> _Assignment_
Using the data beneath this instruction, retype only the lines from the one that contains "[ZK-RS232-USB-1] (46, 1745)" down to the one that contains "STATIONERY (8) (59, 1778)", both included, exactly as they appear.

> _Records for this task_
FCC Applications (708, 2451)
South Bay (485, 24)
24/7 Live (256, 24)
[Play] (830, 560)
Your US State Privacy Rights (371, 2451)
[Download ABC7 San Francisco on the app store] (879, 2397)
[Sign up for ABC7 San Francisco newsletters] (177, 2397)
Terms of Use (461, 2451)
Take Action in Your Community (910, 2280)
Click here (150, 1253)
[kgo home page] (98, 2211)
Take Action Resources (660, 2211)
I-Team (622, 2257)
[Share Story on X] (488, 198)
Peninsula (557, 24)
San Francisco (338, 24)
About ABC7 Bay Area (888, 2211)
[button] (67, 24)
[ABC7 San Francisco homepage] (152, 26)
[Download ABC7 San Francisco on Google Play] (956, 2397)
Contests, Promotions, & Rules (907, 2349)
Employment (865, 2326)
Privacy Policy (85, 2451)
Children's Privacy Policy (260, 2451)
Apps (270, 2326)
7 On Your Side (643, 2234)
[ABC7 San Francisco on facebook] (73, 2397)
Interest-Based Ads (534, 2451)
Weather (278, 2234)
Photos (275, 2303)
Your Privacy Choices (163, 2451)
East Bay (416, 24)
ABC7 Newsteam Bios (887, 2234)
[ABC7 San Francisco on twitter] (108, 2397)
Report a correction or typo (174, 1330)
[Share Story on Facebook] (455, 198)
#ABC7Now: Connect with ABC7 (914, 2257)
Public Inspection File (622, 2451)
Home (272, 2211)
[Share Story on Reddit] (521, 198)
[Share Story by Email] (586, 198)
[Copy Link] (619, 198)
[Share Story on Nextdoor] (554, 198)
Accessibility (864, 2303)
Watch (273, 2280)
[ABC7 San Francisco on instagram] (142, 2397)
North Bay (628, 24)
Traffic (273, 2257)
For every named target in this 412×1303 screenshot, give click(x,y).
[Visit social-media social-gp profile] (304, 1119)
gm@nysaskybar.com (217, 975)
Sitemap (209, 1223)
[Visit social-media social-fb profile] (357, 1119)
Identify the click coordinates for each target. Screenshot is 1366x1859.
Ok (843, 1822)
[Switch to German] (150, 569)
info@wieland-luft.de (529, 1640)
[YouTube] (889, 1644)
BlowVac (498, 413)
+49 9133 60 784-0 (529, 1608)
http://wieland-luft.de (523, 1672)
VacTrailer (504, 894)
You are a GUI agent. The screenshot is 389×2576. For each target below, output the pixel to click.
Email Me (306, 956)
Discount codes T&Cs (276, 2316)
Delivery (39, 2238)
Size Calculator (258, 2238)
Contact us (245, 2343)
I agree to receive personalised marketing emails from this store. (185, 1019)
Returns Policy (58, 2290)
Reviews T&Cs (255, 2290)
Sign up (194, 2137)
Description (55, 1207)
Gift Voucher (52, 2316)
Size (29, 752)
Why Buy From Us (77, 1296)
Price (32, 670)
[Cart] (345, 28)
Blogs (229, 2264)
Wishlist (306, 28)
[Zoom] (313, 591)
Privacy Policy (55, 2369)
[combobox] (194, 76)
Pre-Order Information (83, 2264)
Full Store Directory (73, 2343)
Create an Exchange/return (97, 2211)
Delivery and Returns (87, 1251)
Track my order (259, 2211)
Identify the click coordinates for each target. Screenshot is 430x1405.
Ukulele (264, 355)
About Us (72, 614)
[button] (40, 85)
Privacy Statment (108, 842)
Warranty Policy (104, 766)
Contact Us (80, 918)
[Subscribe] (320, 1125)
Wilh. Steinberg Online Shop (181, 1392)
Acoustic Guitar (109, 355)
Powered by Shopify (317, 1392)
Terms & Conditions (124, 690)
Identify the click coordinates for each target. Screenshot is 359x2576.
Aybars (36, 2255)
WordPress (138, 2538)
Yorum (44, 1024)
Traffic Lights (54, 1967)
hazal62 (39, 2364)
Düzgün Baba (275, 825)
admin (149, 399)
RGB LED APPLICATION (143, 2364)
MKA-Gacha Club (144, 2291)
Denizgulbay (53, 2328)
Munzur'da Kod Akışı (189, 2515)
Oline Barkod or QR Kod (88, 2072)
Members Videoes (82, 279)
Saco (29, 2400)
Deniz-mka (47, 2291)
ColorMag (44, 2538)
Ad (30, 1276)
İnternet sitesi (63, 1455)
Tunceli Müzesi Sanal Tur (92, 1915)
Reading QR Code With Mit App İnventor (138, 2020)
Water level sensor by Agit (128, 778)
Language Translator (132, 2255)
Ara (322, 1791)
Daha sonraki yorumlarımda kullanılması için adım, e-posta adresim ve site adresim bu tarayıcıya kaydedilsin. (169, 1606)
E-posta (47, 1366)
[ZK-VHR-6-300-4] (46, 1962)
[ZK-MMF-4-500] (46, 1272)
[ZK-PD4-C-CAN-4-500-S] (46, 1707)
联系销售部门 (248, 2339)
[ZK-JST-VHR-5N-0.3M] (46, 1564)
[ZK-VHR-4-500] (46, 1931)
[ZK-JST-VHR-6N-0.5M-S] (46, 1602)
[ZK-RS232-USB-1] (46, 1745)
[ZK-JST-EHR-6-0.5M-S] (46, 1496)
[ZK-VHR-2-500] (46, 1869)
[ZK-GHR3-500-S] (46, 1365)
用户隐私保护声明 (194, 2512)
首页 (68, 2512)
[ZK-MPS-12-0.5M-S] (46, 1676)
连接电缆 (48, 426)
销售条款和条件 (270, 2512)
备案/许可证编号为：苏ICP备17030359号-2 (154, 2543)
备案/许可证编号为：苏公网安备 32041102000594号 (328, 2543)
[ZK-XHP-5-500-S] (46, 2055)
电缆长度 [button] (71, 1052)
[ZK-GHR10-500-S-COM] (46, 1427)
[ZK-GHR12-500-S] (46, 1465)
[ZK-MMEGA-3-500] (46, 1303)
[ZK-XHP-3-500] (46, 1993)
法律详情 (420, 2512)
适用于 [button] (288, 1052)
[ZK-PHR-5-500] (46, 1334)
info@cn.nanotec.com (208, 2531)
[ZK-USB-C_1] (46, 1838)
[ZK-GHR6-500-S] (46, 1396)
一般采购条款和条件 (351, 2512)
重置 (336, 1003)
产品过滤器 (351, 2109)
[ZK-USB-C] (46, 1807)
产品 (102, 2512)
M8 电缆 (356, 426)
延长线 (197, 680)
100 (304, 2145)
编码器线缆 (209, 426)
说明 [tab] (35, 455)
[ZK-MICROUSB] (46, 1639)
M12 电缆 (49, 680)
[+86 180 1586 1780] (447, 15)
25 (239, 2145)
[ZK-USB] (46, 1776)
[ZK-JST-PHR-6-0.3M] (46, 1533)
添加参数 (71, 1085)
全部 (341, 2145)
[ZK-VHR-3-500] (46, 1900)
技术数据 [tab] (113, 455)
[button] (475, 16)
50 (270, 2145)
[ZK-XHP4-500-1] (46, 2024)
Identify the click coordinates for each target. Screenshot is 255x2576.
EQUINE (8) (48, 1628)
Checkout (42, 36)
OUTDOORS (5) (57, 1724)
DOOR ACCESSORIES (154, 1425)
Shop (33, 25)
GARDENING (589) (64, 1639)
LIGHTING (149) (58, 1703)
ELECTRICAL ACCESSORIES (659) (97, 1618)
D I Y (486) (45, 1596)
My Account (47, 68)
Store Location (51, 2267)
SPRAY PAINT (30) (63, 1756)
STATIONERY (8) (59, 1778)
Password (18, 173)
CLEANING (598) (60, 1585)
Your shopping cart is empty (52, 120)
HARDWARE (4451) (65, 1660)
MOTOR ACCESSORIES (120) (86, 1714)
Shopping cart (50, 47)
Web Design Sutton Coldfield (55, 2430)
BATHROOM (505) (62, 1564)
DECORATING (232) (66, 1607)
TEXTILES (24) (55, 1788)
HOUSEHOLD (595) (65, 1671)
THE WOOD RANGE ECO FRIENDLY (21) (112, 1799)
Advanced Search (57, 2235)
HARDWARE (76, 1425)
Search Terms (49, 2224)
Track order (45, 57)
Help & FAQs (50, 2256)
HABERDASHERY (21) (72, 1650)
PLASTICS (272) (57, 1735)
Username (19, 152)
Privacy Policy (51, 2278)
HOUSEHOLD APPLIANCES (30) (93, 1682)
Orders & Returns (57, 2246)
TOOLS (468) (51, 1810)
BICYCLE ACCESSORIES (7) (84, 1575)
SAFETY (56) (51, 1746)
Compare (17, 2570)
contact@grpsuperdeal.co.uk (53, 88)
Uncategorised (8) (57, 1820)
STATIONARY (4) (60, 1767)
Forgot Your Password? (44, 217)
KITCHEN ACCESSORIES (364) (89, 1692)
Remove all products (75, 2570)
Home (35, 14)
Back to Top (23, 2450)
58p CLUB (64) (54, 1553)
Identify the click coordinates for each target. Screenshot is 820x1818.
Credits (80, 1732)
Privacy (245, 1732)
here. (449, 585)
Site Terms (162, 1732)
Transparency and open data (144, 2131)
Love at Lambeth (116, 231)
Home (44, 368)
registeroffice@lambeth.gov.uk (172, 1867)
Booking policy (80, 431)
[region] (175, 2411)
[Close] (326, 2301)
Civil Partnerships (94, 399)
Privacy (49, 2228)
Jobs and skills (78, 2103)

> _Response_
[ZK-RS232-USB-1] (46, 1745)
[ZK-JST-EHR-6-0.5M-S] (46, 1496)
[ZK-VHR-2-500] (46, 1869)
[ZK-GHR3-500-S] (46, 1365)
用户隐私保护声明 (194, 2512)
首页 (68, 2512)
[ZK-MPS-12-0.5M-S] (46, 1676)
连接电缆 (48, 426)
销售条款和条件 (270, 2512)
备案/许可证编号为：苏ICP备17030359号-2 (154, 2543)
备案/许可证编号为：苏公网安备 32041102000594号 (328, 2543)
[ZK-XHP-5-500-S] (46, 2055)
电缆长度 [button] (71, 1052)
[ZK-GHR10-500-S-COM] (46, 1427)
[ZK-GHR12-500-S] (46, 1465)
[ZK-MMEGA-3-500] (46, 1303)
[ZK-XHP-3-500] (46, 1993)
法律详情 (420, 2512)
适用于 [button] (288, 1052)
[ZK-PHR-5-500] (46, 1334)
info@cn.nanotec.com (208, 2531)
[ZK-USB-C_1] (46, 1838)
[ZK-GHR6-500-S] (46, 1396)
一般采购条款和条件 (351, 2512)
重置 (336, 1003)
产品过滤器 (351, 2109)
[ZK-USB-C] (46, 1807)
产品 (102, 2512)
M8 电缆 (356, 426)
延长线 (197, 680)
100 (304, 2145)
编码器线缆 (209, 426)
说明 [tab] (35, 455)
[ZK-MICROUSB] (46, 1639)
M12 电缆 (49, 680)
[+86 180 1586 1780] (447, 15)
25 (239, 2145)
[ZK-USB] (46, 1776)
[ZK-JST-PHR-6-0.3M] (46, 1533)
添加参数 (71, 1085)
全部 (341, 2145)
[ZK-VHR-3-500] (46, 1900)
技术数据 [tab] (113, 455)
[button] (475, 16)
50 (270, 2145)
[ZK-XHP4-500-1] (46, 2024)
Identify the click coordinates for each target. Screenshot is 255x2576.
EQUINE (8) (48, 1628)
Checkout (42, 36)
OUTDOORS (5) (57, 1724)
DOOR ACCESSORIES (154, 1425)
Shop (33, 25)
GARDENING (589) (64, 1639)
LIGHTING (149) (58, 1703)
ELECTRICAL ACCESSORIES (659) (97, 1618)
D I Y (486) (45, 1596)
My Account (47, 68)
Store Location (51, 2267)
SPRAY PAINT (30) (63, 1756)
STATIONERY (8) (59, 1778)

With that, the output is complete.